The Bank has warned about the risks of the COVID-19 shock to near and medium-term economic outlook to assure that the target rate will remain near zero until the economy has weathered recent events” and is on track to achieve maximum employment and price stability.

Regarding monetary measures, the Federal Reserve has confirmed its plan to continue buying Treasury securities and agency residential and commercial mortgage-backed securities to support the flow of credit to households and businesses. Besides, the Open Market Desk will continue offering large-scale overnight and term repurchase operations, monitoring closely market conditions and ready to adjust plans as appropriate.

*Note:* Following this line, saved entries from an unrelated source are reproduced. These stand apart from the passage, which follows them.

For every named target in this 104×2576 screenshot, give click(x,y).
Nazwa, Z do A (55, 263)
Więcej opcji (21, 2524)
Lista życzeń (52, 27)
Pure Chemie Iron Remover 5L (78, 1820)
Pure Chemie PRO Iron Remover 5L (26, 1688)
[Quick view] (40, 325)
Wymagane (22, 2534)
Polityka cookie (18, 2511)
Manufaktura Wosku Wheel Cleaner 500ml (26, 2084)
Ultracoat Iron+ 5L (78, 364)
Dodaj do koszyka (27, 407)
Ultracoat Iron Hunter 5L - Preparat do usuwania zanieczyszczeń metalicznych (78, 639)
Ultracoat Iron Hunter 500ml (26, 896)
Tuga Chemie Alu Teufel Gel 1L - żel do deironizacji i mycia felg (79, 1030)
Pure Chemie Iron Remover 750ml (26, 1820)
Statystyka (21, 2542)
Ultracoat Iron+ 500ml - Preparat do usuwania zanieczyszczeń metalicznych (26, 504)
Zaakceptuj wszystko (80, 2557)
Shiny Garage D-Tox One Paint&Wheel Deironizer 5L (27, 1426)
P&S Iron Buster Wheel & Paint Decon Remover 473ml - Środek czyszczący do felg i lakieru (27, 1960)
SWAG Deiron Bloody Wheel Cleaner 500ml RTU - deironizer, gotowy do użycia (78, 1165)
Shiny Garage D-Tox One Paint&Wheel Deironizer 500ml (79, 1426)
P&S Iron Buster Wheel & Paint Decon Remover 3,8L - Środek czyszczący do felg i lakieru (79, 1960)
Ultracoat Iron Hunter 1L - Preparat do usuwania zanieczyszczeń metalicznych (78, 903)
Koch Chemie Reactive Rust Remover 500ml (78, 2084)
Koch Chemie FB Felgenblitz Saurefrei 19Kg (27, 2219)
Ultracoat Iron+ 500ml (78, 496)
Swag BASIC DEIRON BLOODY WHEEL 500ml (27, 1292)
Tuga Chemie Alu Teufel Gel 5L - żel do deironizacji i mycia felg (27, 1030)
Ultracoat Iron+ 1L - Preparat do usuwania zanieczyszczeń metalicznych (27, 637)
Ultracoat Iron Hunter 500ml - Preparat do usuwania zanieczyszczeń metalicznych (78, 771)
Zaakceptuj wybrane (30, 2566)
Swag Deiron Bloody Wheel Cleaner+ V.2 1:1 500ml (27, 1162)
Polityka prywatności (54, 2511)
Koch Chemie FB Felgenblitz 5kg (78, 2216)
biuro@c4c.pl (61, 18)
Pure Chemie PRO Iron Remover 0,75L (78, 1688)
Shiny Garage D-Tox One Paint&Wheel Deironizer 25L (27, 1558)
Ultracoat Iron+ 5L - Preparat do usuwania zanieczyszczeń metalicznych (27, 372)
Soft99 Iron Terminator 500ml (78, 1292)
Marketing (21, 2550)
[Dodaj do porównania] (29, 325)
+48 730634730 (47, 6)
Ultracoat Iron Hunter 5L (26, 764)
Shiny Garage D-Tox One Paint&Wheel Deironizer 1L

USD/CHF might be losing momentum

The 4-hour chart shows the USD/CHF consolidating between 0.9700 and 0.9800 after bouncing up from 0.9595 lows and trading above the main moving averages. The cross of the 100 SMA below the 50 and the 200 SMA, however, suggests the possibility of a bearish turn that might send the pair back towards 0.9712 (April 27 low) and below there, 0.9668 (April 22 low) and 0.9595 (April 14 low).

On the upside, immediate resistance lies at 0.9800 (April 3, 6 and 24 highs) and 0.9900 (March 24 high) before aiming for late 2019 highs at 1.0024.